Having sat in nearly every press conference Mark Richt conducted over the past two seasons, I’ve observed the 14-year head coach address them like they’re nagging gnats. He dances around the subject and rarely gives definitive answers unless the matter has already been reported.

Take an instance in the spring of 2012 when future 1st round draft pick Alec Ogletree and All-American Bacarri Rambo were reportedly suspended for failed drug tests. Richt released a statement to the media three minutes before walking into the media center that vaguely talked about a “process” that Georgia takes to punish players for violating policies.

The coach then opened his press conference saying: “I don’t know if you all have seen our handout but you might read it because you’ll probably hear it repeated again if you ask the right questions. ... We’ve got our guidelines, we’ve got our policies. There’s certain things we’ve got to do when we’re taking care of business, and that’s what we’re talking about,” Richt said when asked if he could confirm the Rambo-Ogletree suspensions.

The same was the case when Richt addressed the media on Wednesday, when he told reporters: “I would just say there’s always a process that I go through before I make a decision. Sometimes it happens rapidly and sometimes it doesn’t. I’m not going to say anything other than if there’s something I need to report to everybody, I will.”

Now, you can’t blame Richt for wanting to avoid the issue if possible. He’s there to coach football, not string the media with off-the-field stories – which can be perceived as distractions.

Yet this column isn’t intended to indict Richt or his methods. He’s been in Athens for 14 years for a reason: 126 wins, two conference titles while not once missing a bowl game.

The longest tenured coach in the SEC is simply surviving in a cut-throat, dog-eat-dog world of college football.

In speaking with a Florida State fan on Tuesday’s arrests, his first comments were: “This all falls on Mark Richt. How can you recruit a guy that makes a decision that stupid?”

Probably because someone else would.

In fact, of the four arrested, three received official offers from FSU. 

Now, I can’t blame the Seminoles disciple for his immediate lamentation – because he’s quite the well-rounded college football guru. But sometimes fans have a knack for conveniently pointing the finger. We’ve all fallen victim to this detracting mishap.

Much of the off-the-field headaches for Georgia stem from stiffer policies than most SEC schools, particularly in the drug testing realm. They also emanate from a strong-willed, no-BS law enforcement in the form both the University and Athens Police Departments. Those two entities are there to catch and indict criminals – regardless if it affects the local team’s success.

What’s worse is that this demeanor regrettably seems scare among big-time college football towns. 

Trek to Tallahassee and you encounter a police squad that takes seven months to report a rape to the state attorney if it involves a star Seminole.

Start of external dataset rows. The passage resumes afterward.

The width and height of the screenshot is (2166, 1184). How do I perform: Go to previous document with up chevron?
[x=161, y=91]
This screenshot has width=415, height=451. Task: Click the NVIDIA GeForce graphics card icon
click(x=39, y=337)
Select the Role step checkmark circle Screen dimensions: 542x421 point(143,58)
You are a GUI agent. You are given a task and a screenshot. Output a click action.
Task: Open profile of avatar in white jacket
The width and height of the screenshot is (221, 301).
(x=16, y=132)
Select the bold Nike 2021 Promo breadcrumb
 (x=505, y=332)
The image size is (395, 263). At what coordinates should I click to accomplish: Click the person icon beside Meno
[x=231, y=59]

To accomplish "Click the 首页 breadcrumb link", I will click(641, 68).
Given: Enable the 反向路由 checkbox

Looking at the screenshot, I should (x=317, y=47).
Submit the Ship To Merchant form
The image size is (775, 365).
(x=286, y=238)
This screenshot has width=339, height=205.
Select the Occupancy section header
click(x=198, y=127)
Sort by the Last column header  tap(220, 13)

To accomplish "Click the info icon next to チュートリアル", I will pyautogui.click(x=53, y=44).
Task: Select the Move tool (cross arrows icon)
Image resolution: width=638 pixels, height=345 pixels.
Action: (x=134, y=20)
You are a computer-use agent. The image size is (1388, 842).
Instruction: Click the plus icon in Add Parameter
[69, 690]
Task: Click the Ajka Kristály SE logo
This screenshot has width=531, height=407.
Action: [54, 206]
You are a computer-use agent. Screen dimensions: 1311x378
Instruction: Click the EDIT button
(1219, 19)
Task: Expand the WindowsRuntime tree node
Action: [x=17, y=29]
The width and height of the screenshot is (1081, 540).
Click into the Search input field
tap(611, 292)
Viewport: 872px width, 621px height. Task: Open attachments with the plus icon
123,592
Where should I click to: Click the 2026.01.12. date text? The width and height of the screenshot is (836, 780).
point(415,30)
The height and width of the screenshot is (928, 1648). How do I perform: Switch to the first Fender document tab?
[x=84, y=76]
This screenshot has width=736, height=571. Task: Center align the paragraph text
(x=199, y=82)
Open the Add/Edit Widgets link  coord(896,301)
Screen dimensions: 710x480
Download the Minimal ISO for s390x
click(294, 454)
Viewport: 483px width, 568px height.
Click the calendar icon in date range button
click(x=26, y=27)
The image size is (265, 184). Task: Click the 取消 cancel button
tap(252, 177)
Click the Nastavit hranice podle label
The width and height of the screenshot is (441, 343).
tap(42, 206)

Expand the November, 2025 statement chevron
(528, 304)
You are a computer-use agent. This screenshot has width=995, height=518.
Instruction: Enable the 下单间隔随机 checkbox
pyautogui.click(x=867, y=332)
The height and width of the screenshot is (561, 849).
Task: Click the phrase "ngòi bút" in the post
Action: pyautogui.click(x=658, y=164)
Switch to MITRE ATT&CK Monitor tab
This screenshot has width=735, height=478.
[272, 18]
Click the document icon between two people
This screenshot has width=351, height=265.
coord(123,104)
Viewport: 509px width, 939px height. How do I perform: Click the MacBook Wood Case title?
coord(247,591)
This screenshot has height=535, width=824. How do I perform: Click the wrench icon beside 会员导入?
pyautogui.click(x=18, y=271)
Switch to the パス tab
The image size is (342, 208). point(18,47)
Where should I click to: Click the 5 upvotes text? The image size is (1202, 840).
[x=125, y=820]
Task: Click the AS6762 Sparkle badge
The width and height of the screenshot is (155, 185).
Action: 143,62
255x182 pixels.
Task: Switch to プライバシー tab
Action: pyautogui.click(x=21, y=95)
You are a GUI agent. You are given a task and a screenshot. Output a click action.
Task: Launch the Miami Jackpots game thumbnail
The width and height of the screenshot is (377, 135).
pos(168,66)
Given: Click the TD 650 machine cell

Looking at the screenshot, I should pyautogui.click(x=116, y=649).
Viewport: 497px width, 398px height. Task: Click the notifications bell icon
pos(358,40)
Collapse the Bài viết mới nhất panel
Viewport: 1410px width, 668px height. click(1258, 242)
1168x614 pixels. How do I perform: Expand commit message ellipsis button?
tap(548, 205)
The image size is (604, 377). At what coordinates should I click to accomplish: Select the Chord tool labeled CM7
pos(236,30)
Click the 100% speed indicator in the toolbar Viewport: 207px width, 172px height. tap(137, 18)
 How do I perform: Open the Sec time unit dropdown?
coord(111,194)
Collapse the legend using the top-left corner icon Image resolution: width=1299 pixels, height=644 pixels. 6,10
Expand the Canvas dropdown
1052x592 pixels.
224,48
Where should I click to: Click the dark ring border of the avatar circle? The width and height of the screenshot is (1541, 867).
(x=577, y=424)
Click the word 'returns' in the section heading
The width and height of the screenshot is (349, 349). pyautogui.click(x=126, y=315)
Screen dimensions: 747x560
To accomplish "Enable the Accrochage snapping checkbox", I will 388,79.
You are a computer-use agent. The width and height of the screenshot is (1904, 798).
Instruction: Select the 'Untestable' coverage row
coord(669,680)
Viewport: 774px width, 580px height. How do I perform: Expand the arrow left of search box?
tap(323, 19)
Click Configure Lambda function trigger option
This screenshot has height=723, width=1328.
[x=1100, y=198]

Keep in mind this is after the alleged victim ignored police heeds that “Tallahassee was a big football town and the victim needs to think long and hard before proceeding against him because she will be raked over the coals and her life will be made miserable.”

In Oxford, Miss., if you’re a top flight prospect, the only form of law enforcement you have to dodge from nearly beating a man to death is a lawsuit from the victim’s lawyers (Ole Miss players Robert and Denzel Nkemdiche were not charged for an incident involving the violent assault of one Matthew Baird, who accused the pair of knocking him unconsious during a fraternity party).

The UGA Athletic Assocation initially raised the red flag on the four players arrested on Tuesday, because in Athens, developing character trumps developing talent. 

It’s just like anybody who’s a parent, if one of your children do something they’re not supposed to do,” Richt told reporters on Wednesday. “You know you told them not to do it but they do it anyway. Some of them learn by watching; some of them learn by doing. But if one of your children makes a mistake, it hurts. It hurts. But then you’ve got to be a responsible parent and you’ve got to discipline them. You’ve punish them in some way. You punish, you educate and you love them.”